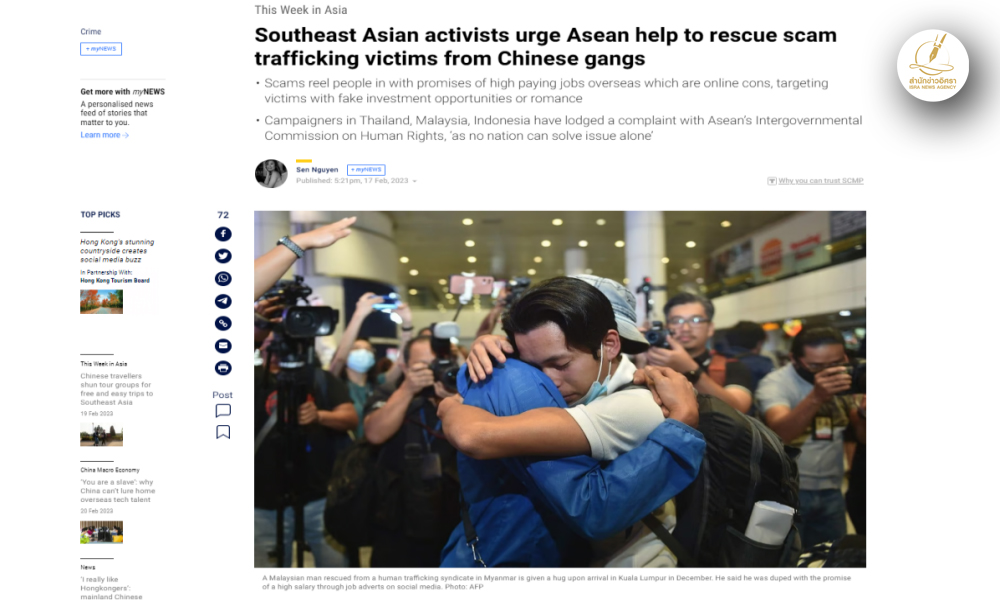Share via WhatsApp icon
Screen dimensions: 1000x600
223,279
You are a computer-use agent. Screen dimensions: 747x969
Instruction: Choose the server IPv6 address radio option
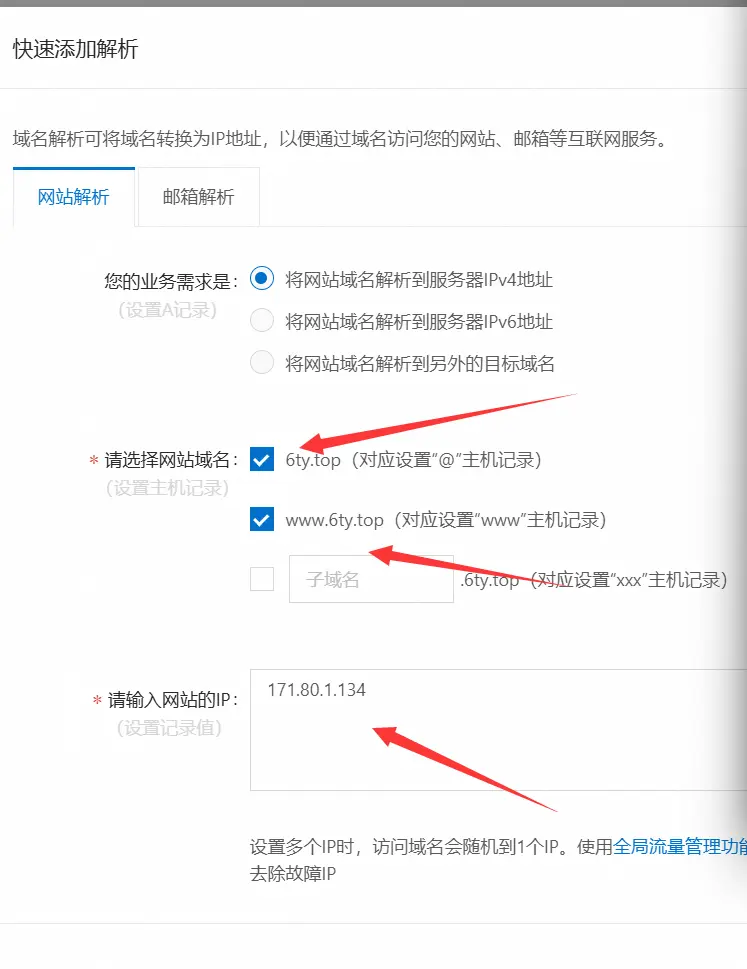[x=262, y=321]
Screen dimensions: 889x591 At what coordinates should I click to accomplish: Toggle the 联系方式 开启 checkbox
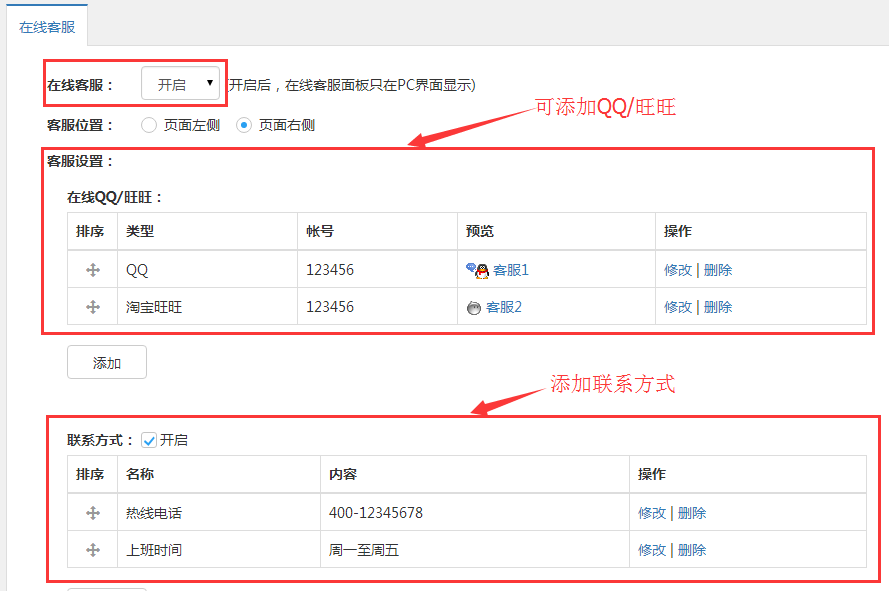click(149, 440)
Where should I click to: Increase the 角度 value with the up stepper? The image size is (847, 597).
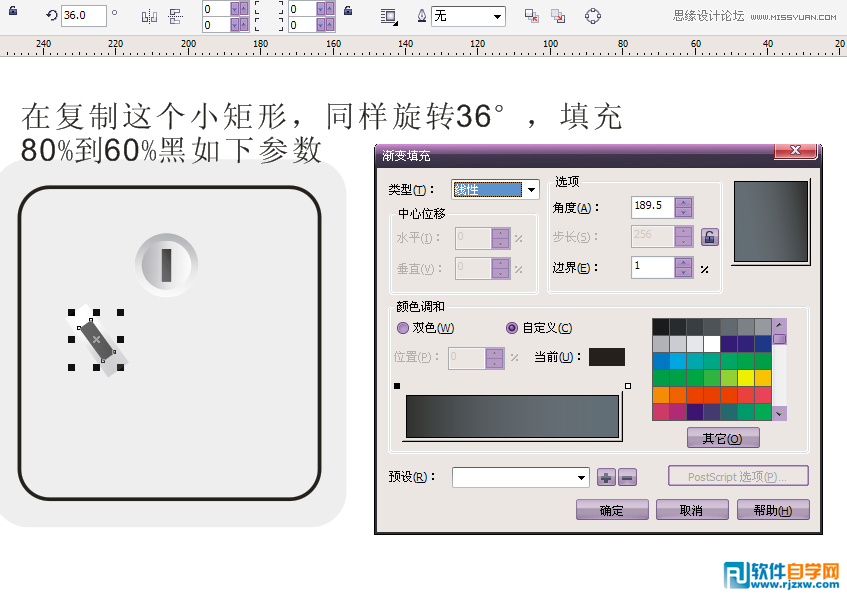(x=683, y=200)
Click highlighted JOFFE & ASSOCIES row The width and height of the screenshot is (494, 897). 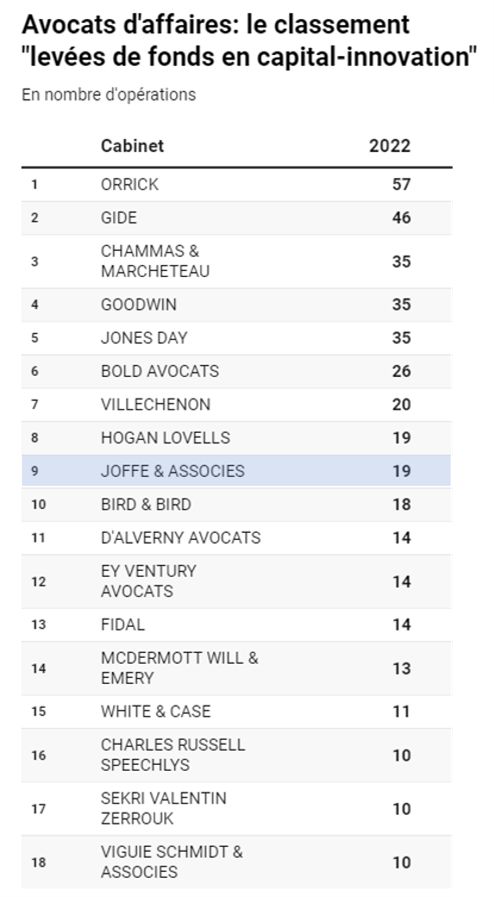(x=236, y=471)
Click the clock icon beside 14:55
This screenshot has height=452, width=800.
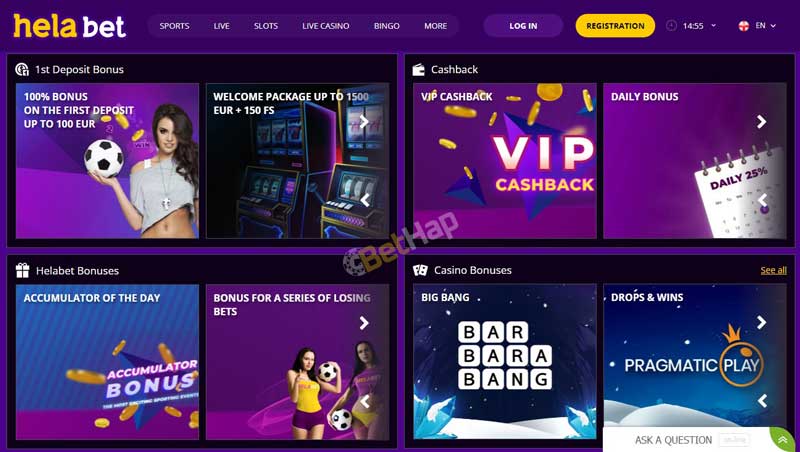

━━━━

*Your instructions:*
Shift every coordinate in the answers by adding 52 to it, and write out the entries again, requests included, starting with the line containing "You are a computer-use" and going on through the line containing "(x=683, y=200)". Leave the pictures out.

*Written response:*
You are a computer-use agent. Screen dimensions: 747x969
Instruction: Choose the server IPv6 address radio option
[x=314, y=373]
Screen dimensions: 889x591 At what coordinates should I click to accomplish: Toggle the 联系方式 开启 checkbox
click(201, 492)
Where should I click to: Increase the 角度 value with the up stepper? The image size is (847, 597).
(x=735, y=252)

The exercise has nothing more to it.